Iran is just one month away from having enough nuclear material to produce its first atomic weapon, according to a new International Atomic Energy Agency report detailed in The New York Times. According to The Times, however, U.S. administration officials believe Iran is still a few months away from acquiring a nuclear weapon.
Although the Iranians know how to manufacture cruise missiles, it may take them some time to produce a nuclear warhead regardless of whether they have the nuclear material necessary.
Nevertheless, the IAEA report has raised concerns as this is the closest the Shiite country has come to acquiring a nuclear weapon since former President Barack Obama signed the U.S. onto the 2015 nuclear deal.
According to a report by the Institute for Science and International Security released Monday and reported by The New York Times, Tehran’s decision to increase uranium enrichment to 60%, just below weapons-grade, means Iran now has the ability to produce the fuel necessary to manufacture its first bomb in “as short as one month.” To produce enough fuel for a second weapon, Iran would need three months, while enough fuel for a third weapon could be produced in under five months, according to the report.
Senior officials in President Joe Biden’s administration have declined to comment on the report.
Western powers on Monday scrapped plans for a resolution criticizing Iran at the U.N. atomic watchdog after Tehran agreed to prolong monitoring of some nuclear activities, even though the watchdog said Iran made no “promise” on another key issue.
The decision by the United States, France, Britain, and Germany not to push for a resolution at this week’s meeting of the International Atomic Energy Agency’s 35-nation Board of Governors avoids an escalation with Iran that could have prevented a return to wider talks on reviving the Iran nuclear deal.
During a last-minute visit to Tehran this weekend by IAEA chief Rafael Grossi, Iran agreed to grant his agency overdue access to its equipment in Iran that monitors some sensitive areas of its nuclear program. Inspectors will swap out memory cards more than two weeks after they were due to be replaced.
Grossi said on Sunday that the agreement solved “the most urgent issue” between the IAEA and Iran. He made clear on Monday, however, that on another source of concern – Iran’s failure to explain uranium traces found at several old but undeclared sites – he had obtained no firm commitments.
“I did not receive any promise,” Grossi told a news conference when asked about the uranium traces, the first of which were found more than two years ago at a site in Tehran that Iran has described as a carpet-cleaning facility.
“What I said there … is that I need to have a clear conversation with the new government about this.”
A joint statement by the IAEA and Iran on Sunday said Grossi would meet Iran’s nuclear chief Mohammad Eslami in Vienna next week, and then Grossi would “visit Tehran in the near future to hold high-level consultations with the [Iranian] government.”
Grossi declined to say more specifically whom he would meet in Tehran or when.
The aim of the weekend agreement was to buy time for wider diplomatic efforts aimed at bringing the United States and Iran fully back into the 2015 nuclear deal, which imposed restrictions on Iran’s nuclear activities in return for the lifting of international sanctions against Tehran.
Then-President Donald Trump pulled the United States out of the nuclear deal in 2018, reimposing punishing economic sanctions on Iran. Tehran responded as of a year later by breaching many of the deal’s restrictions and later enriching uranium to purity levels much closer to weapons grade.

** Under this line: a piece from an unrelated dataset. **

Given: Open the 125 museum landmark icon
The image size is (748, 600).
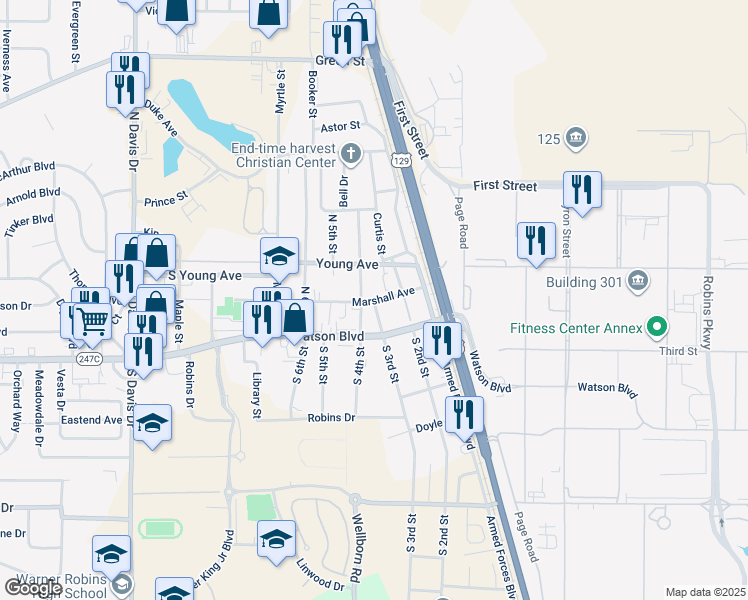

Indirect talks between Iran and the United States stopped in June, days after radical Ebrahim Raisi was elected president of Iran. Western powers have called on Iran to return to negotiations, saying time is running out, while Raisi has said Iran is willing to, but not under Western “pressure.”
“Iran played its cards well,” one Vienna-based diplomat said of the weekend agreement. “The promise to continue high-level discussions on the outstanding issues managed to deflate the pressure for a resolution, even if what Grossi brought back from Tehran was pitifully little.”